- EXTRACTED INFORMATION -
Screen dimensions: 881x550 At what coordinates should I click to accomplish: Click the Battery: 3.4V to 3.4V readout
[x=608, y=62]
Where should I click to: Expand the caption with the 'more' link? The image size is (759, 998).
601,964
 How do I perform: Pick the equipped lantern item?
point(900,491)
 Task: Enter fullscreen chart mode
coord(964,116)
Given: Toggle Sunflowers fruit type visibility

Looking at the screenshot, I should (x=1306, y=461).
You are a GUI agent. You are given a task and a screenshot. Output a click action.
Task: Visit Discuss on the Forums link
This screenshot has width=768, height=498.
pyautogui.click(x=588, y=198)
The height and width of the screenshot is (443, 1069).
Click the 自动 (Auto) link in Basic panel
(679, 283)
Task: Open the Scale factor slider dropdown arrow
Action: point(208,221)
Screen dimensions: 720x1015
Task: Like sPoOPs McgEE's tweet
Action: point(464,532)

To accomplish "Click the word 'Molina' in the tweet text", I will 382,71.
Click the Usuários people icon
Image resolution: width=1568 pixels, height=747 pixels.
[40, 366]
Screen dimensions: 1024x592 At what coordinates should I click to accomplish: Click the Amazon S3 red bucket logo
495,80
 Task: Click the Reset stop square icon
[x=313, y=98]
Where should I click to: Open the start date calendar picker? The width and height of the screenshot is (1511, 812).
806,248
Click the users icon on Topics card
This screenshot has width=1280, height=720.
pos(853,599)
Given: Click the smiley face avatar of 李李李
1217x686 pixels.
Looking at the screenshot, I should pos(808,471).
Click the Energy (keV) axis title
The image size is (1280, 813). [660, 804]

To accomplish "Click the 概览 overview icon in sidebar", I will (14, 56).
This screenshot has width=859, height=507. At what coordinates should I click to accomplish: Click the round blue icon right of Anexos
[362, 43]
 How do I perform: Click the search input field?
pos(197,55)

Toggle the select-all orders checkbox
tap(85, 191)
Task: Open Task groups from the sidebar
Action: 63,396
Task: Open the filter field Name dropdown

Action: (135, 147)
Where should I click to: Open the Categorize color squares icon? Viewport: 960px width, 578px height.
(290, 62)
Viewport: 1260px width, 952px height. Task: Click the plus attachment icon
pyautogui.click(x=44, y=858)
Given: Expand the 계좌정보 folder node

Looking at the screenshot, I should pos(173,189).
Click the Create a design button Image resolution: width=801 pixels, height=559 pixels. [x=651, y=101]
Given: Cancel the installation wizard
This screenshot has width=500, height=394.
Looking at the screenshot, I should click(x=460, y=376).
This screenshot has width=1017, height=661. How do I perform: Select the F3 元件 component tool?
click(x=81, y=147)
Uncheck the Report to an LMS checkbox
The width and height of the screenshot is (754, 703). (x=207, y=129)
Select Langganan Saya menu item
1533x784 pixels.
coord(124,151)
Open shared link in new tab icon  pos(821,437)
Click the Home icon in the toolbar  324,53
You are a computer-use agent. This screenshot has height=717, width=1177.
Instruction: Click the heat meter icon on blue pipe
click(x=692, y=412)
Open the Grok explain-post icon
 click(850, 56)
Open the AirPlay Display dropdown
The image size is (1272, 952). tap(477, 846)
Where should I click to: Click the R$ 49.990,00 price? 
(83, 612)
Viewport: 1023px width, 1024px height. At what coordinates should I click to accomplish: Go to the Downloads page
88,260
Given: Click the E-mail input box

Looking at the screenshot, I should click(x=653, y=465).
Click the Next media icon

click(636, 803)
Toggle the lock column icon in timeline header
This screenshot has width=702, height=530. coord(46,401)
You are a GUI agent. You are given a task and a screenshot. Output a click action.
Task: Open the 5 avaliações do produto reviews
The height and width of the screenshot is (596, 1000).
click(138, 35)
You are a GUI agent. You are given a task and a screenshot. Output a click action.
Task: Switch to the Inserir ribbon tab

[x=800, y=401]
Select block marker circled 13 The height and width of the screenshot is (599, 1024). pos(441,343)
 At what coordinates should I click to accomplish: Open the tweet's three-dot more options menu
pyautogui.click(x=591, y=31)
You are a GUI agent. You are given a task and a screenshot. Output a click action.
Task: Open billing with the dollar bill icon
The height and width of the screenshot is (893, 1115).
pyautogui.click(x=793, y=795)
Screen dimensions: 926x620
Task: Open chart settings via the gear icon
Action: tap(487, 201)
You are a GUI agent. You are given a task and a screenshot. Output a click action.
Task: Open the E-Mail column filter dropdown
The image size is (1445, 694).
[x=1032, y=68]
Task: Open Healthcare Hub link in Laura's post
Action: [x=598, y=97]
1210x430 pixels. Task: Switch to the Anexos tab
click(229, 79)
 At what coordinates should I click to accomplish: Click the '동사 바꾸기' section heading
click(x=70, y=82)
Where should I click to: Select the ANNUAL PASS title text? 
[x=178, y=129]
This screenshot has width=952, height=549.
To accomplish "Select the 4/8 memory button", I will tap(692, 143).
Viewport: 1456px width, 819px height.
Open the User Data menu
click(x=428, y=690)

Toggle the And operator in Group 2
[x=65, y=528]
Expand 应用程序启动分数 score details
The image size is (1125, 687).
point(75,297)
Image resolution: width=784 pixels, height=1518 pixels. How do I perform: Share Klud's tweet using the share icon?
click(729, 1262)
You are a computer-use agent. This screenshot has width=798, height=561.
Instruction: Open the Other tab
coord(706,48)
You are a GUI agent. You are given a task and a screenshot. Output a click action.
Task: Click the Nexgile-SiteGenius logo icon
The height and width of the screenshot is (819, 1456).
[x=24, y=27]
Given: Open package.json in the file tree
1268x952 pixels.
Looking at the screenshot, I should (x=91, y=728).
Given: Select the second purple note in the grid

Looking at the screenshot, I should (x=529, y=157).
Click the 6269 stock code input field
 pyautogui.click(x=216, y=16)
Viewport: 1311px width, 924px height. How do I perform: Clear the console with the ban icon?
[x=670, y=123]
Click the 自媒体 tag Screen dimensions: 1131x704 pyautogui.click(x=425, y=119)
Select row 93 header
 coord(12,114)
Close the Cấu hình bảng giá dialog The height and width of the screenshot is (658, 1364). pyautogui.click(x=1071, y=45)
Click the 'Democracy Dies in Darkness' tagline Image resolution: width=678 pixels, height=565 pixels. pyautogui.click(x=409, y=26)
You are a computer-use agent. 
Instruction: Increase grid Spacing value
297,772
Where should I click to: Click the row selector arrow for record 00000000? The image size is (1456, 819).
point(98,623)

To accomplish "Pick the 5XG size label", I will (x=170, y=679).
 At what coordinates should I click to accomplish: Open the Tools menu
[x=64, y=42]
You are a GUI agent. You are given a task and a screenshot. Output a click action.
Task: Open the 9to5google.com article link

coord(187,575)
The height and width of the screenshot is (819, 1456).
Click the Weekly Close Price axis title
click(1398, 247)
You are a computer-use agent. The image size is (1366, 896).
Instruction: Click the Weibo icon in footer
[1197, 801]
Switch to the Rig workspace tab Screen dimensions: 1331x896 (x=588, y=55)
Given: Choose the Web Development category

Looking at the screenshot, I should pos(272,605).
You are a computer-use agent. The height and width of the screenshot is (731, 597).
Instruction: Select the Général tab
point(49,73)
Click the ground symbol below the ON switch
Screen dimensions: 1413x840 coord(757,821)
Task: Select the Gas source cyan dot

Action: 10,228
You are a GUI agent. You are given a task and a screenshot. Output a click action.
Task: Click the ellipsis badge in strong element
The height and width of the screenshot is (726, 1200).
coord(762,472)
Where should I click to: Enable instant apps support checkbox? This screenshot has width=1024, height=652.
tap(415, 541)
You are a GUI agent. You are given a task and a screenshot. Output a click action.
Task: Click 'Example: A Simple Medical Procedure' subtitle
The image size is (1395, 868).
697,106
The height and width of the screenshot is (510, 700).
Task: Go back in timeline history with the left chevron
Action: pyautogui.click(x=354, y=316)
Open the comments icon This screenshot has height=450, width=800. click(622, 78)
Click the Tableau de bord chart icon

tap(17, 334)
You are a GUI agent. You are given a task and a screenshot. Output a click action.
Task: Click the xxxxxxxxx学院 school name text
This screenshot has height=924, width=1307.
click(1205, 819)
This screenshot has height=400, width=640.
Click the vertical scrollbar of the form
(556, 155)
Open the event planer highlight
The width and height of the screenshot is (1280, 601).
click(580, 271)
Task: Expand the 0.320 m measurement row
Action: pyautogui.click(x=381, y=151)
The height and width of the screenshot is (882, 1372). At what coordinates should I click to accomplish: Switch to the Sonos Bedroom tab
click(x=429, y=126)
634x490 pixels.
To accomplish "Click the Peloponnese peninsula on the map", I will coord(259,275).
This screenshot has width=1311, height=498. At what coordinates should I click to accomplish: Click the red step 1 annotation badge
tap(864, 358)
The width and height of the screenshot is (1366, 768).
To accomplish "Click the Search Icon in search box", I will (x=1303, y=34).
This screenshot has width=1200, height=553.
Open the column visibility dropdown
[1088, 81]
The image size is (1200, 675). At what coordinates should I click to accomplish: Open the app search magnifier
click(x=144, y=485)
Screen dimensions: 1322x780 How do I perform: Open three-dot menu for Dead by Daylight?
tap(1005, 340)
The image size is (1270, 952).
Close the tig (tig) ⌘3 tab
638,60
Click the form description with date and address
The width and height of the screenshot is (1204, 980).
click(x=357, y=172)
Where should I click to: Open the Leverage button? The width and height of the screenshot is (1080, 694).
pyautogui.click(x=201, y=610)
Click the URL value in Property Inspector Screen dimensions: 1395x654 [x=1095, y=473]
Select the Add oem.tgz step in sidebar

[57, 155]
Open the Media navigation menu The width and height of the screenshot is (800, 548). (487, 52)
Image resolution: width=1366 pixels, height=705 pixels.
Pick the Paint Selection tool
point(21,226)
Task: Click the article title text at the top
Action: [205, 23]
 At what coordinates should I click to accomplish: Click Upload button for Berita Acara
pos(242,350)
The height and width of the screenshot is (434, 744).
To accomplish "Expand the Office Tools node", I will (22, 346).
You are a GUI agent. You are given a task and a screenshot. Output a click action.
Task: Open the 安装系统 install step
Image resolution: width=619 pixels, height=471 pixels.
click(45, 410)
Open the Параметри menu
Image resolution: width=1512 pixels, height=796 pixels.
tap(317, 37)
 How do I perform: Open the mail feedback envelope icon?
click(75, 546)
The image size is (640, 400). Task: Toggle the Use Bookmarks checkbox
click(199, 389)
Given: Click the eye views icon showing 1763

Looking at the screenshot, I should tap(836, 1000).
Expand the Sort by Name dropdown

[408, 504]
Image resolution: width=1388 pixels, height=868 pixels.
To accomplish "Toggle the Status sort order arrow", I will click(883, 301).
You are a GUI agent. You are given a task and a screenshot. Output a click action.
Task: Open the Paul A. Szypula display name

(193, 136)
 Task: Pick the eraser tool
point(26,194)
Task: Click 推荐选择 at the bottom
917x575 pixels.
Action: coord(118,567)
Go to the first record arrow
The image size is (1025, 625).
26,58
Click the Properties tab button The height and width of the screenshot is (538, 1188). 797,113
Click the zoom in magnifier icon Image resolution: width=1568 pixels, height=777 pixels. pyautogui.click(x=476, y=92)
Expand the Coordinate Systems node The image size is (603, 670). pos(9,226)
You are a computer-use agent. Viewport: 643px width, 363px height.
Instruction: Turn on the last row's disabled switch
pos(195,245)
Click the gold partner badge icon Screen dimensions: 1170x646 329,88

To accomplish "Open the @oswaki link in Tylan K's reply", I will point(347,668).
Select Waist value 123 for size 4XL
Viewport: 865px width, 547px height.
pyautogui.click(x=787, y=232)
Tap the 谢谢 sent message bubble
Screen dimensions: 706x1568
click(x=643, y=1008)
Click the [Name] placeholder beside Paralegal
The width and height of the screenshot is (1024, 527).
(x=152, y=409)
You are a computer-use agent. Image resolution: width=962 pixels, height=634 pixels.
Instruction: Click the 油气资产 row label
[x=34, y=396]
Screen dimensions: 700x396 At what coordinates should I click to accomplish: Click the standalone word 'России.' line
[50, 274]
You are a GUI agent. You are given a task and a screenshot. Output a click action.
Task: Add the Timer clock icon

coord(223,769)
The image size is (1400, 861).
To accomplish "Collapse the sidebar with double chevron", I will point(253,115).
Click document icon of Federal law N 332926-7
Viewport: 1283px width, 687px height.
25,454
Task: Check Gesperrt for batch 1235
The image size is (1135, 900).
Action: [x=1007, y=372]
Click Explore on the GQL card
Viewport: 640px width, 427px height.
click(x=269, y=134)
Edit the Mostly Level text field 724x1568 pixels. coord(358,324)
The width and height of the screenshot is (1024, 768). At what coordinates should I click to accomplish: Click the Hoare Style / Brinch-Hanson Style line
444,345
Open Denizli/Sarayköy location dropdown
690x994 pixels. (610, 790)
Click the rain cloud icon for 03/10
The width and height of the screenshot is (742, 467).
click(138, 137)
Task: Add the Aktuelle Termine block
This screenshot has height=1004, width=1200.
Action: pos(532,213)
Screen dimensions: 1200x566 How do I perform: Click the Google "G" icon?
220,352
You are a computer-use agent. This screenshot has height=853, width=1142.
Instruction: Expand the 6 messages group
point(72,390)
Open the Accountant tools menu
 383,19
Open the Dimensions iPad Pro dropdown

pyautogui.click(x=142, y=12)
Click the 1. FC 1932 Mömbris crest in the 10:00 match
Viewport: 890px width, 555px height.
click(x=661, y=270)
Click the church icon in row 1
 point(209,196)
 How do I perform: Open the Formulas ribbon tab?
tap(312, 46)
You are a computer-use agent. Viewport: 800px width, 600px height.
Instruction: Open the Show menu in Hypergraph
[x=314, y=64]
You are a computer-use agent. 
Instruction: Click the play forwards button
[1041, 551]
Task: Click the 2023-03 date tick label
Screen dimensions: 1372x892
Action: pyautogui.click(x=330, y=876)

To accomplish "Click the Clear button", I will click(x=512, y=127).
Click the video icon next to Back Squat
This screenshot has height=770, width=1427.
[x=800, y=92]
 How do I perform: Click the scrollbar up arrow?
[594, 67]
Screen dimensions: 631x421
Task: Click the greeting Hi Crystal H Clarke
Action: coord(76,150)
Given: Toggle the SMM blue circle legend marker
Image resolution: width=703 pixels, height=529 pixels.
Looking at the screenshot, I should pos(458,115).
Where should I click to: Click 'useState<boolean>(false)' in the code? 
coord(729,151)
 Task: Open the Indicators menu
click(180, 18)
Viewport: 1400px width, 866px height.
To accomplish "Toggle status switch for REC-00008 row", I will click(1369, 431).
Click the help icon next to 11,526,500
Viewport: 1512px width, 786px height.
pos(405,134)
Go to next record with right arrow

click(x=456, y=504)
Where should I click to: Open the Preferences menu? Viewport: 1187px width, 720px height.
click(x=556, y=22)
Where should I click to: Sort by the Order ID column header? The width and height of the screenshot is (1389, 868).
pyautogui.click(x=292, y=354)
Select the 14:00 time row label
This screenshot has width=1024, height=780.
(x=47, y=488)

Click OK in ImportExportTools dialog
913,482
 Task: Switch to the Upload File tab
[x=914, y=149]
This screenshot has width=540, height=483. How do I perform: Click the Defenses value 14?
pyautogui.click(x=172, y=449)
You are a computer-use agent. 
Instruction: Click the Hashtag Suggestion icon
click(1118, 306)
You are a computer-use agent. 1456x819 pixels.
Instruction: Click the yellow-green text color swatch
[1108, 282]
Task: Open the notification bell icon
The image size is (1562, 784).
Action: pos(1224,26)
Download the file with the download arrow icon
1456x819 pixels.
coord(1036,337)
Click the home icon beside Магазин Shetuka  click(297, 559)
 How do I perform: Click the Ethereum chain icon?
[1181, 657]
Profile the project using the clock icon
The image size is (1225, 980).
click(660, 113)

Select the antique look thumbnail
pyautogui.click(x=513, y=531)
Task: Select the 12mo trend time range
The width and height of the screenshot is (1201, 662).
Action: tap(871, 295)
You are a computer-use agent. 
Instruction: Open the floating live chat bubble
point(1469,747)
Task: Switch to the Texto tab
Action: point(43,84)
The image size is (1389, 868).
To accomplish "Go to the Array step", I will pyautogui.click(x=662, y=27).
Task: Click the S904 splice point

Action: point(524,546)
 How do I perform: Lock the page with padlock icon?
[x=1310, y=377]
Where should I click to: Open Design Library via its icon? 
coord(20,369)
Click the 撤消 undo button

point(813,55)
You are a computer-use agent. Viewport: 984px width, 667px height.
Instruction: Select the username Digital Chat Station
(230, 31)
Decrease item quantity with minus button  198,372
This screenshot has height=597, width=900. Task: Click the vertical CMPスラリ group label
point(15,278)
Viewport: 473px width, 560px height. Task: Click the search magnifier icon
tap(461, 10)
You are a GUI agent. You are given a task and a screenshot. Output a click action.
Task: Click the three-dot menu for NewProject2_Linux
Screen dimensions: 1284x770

- AIM OF THE EXERCISE -
Copy the material from the line with "Click the 6269 stock code input field" to the line with "[x=64, y=42]", changing "ban icon" to "trash can icon" and keeping everything else the same.

- WRITTEN ANSWER -
Click the 6269 stock code input field
 pyautogui.click(x=216, y=16)
Viewport: 1311px width, 924px height. How do I perform: Clear the console with the trash can icon?
[x=670, y=123]
Click the 自媒体 tag Screen dimensions: 1131x704 pyautogui.click(x=425, y=119)
Select row 93 header
 coord(12,114)
Close the Cấu hình bảng giá dialog The height and width of the screenshot is (658, 1364). pyautogui.click(x=1071, y=45)
Click the 'Democracy Dies in Darkness' tagline Image resolution: width=678 pixels, height=565 pixels. pyautogui.click(x=409, y=26)
You are a computer-use agent. 
Instruction: Increase grid Spacing value
297,772
Where should I click to: Click the row selector arrow for record 00000000? The image size is (1456, 819).
point(98,623)

To accomplish "Pick the 5XG size label", I will (x=170, y=679).
 At what coordinates should I click to accomplish: Open the Tools menu
[x=64, y=42]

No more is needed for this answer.